CIVILIANS CHEER AS FIGHTING RAGES AT MANILA MILITARY CAMP
[Reuters]
Published date: 28th Aug 1987
28 August 1987
Reuters News
English
(c) 1987 Reuters Limited
MANILA, Aug 28, Reuter – Buildings blazed and streets shook in Manila today in the capital’s heaviest fighting since World War Two.
“Advance, advance,” civilian spectators shouted to soldiers backing Corazon Aquino as they moved on comrades-in-arms dedicated to overturning the president’s government.
Gunfire cracked and the air vibrated to artillery fire around Camp Aguinaldo, a large military installation held since early this morning by the rebels.
Watched by ragged bands of spectators, helmeted soldiers clutching assault rifles and protected by flak- jackets ducked and weaved among coconut trees in running street battles for control of the installation on the outskirts of the Philippine capital.
Civilian shouts erupted regardless of which side attacked.
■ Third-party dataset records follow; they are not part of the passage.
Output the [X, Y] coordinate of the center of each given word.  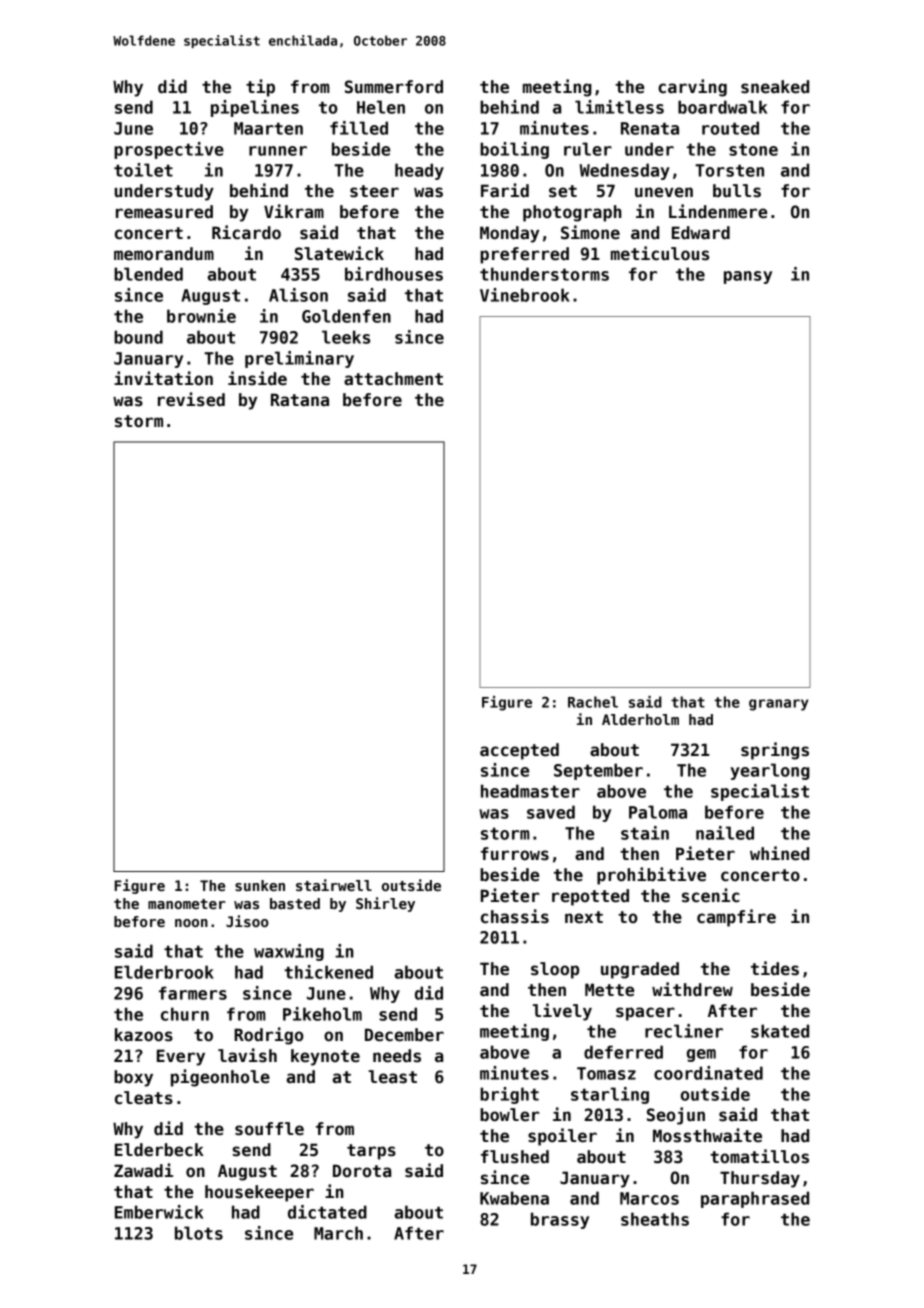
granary [779, 705]
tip [260, 88]
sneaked [775, 87]
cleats [144, 1098]
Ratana [300, 399]
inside [257, 378]
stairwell [334, 885]
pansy [748, 277]
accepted [519, 751]
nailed [725, 833]
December [404, 1035]
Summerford [394, 87]
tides [775, 968]
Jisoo [247, 921]
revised [191, 399]
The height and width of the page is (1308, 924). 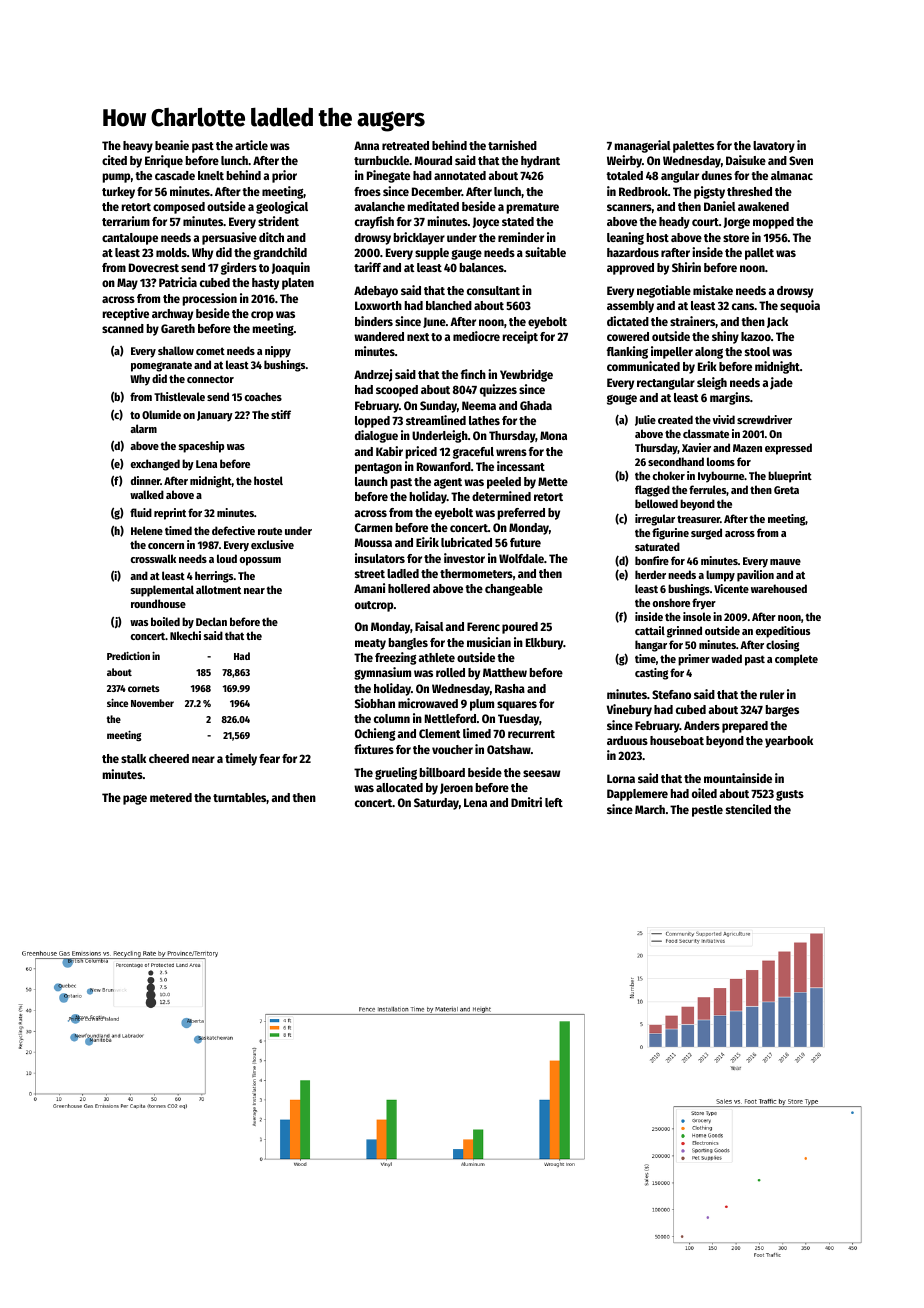 I want to click on herrings, so click(x=214, y=577).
Crowds of young men and boys followed journalists into the camp behind pro-government troops who fought their way inside with armoured personnel carriers.
“Please move away, we cannot move,” an exasperated pro-government officer told the onlookers.
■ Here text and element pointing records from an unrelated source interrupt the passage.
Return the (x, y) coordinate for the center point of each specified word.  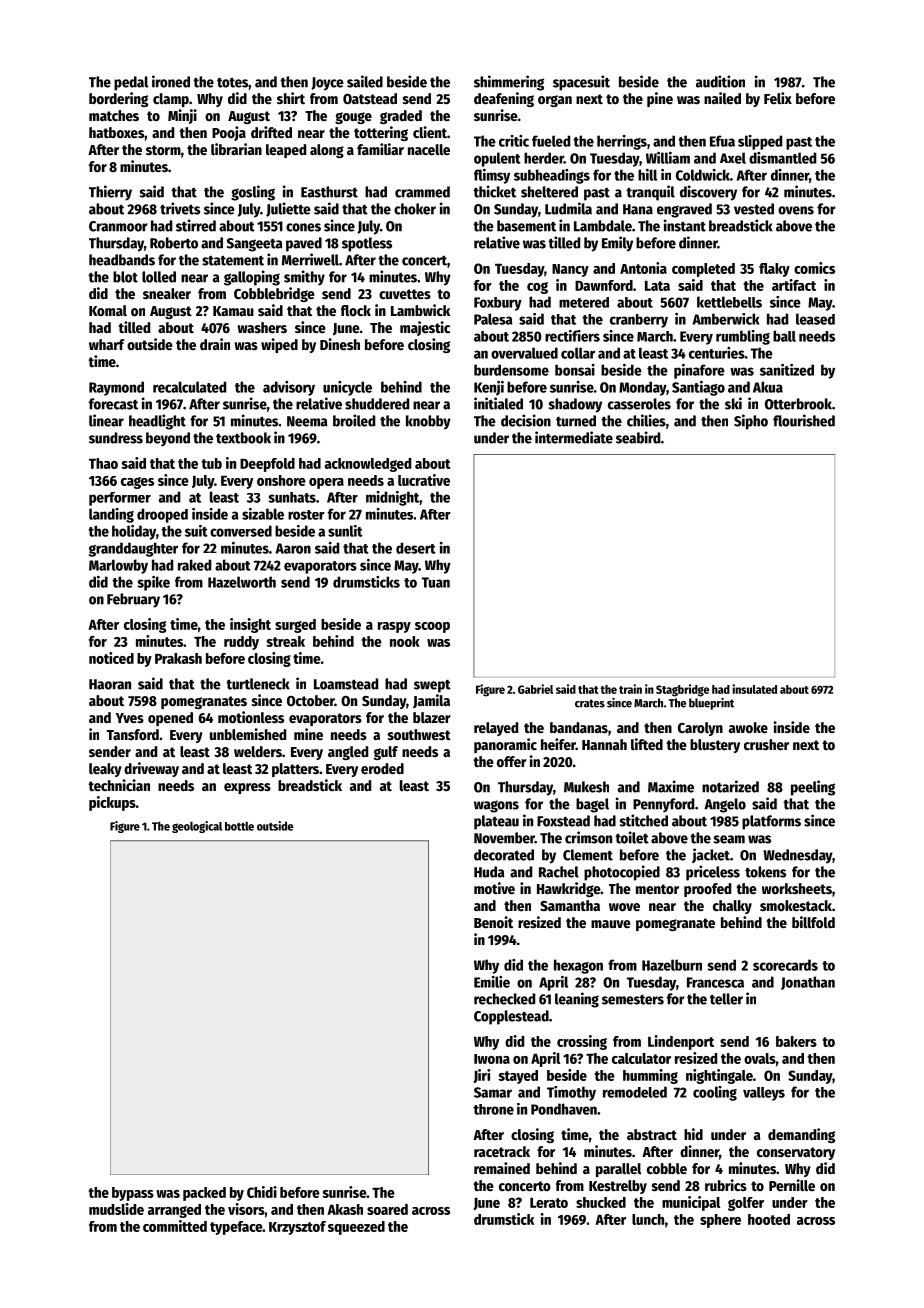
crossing (582, 1042)
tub (212, 463)
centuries (717, 353)
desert (416, 548)
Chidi (262, 1192)
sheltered (549, 192)
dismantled (782, 158)
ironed (171, 81)
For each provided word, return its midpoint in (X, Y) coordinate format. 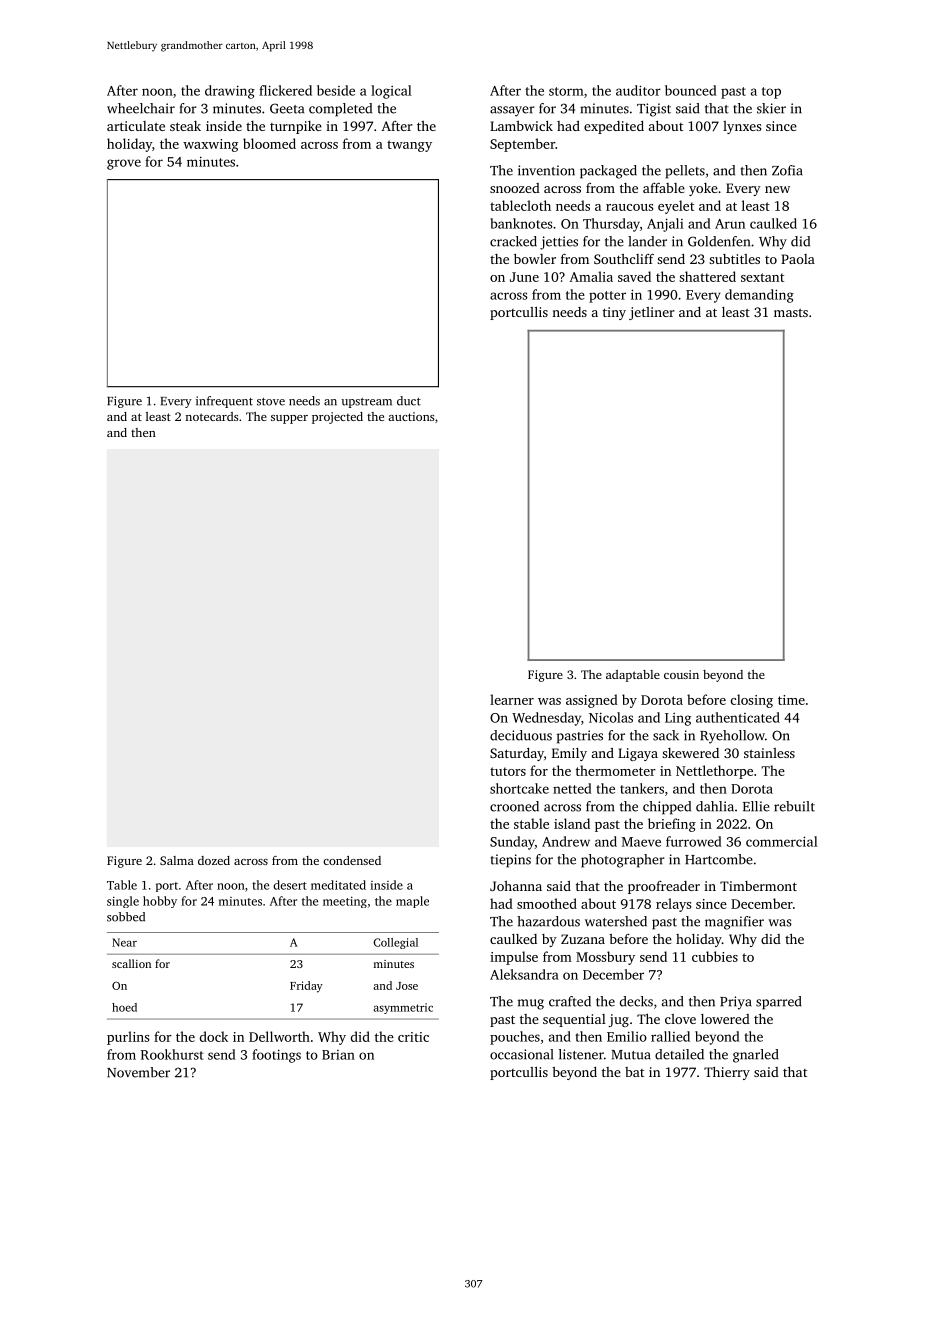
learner (512, 699)
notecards (211, 416)
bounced (691, 90)
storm (566, 91)
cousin (681, 674)
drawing (230, 92)
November (138, 1072)
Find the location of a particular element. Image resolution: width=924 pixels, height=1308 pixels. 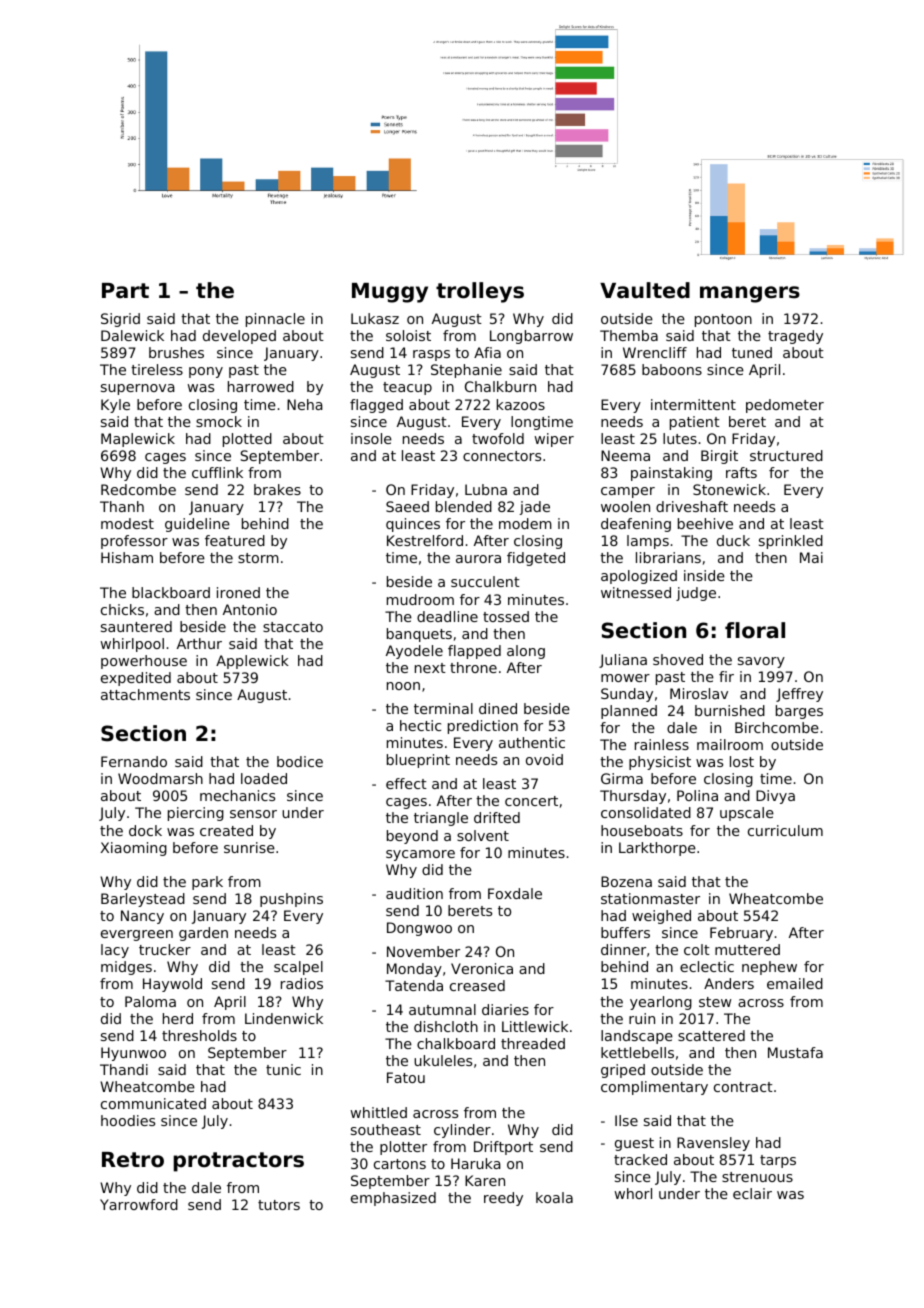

The assault was followed by a air raid on the estimated 300 rebels holding the camp.
Seven thousand spectators watched the fighting perched on street lamps, on kerbsides, on rooftops and peering down from windows in buildings overlooking the base, dodging or running for cover whenever bullets whistled overhead.
“There is Intense fighting. It looks like street fighting. They look so close to each other,” said a witness watching from the 22nd floor of a nearby building.
“I can hear the sound of recoil-less rifles, M-60 heavy machineguns and some grenade explosions,” he said.
Smoke poured from two buildings in the camp. When fighting flared in the area this morning, people living nearby dashed from their houses clutching suitcases full of belongings, fleeing the area in cars, mini-buses and on bicycles.
The battle raged in the heart of the area where 18 months ago more than a million Filipinos massed to back a military revolt in the “People Power” uprising that boosted Aquino into power and sent strongman Ferdinand Marcos into exile in Hawaii.